One of the great things about prayer is that, even when I am shortsighted about my own situation, God always sees and knows what is best for me and in my best interest. He constantly holds in His hand the very best gifts for me—opportunities that have nothing to do with what I had in mind, friendships that I would not have made, and service places that build me up more than the recreational setting I would have chosen on my own.

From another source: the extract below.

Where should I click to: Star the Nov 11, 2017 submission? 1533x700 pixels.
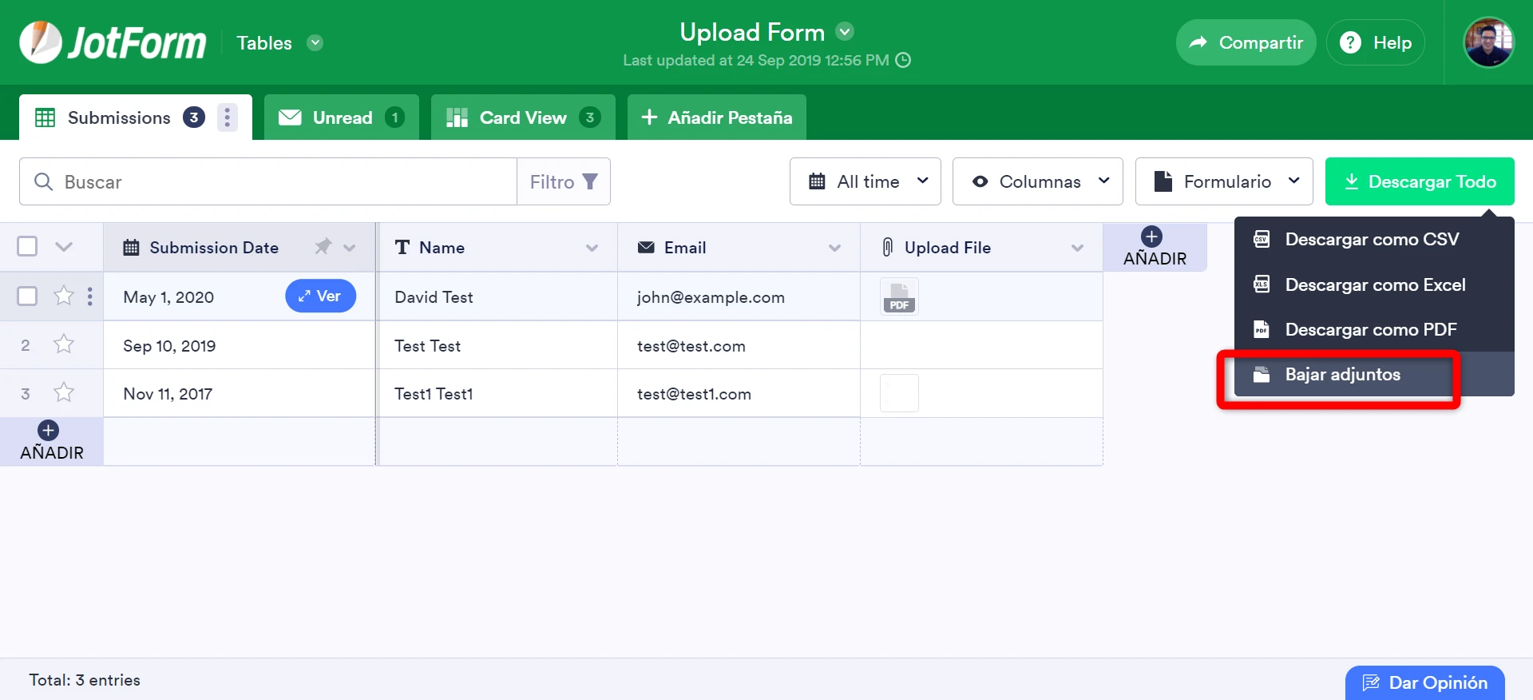64,392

So, what then is the place to start my directionally proper prayer (the one that I am addressing to God, the Mighty Creator)? It is to turn over my will to Him, to ask Him to do what it is He wants. I do this at the outset of my prayer to let God know that I am ready to encounter His desire—just like it always happens in Heaven—right here in my world, in the neighborhood where I live. Doing this serves also as a reminder to me that God has a better plan than all the plans of mankind rolled up into one big ball. His plans are better than my preferences. His plans are better than my prejudices. His plans are better than my politics. His plans are better than my religious practices. Let’s face it, God’s plan is miles better than anything thought up by me, or even by the most brilliant man who has ever or will ever live. Why wouldn’t I want His plan to take precedence over mine?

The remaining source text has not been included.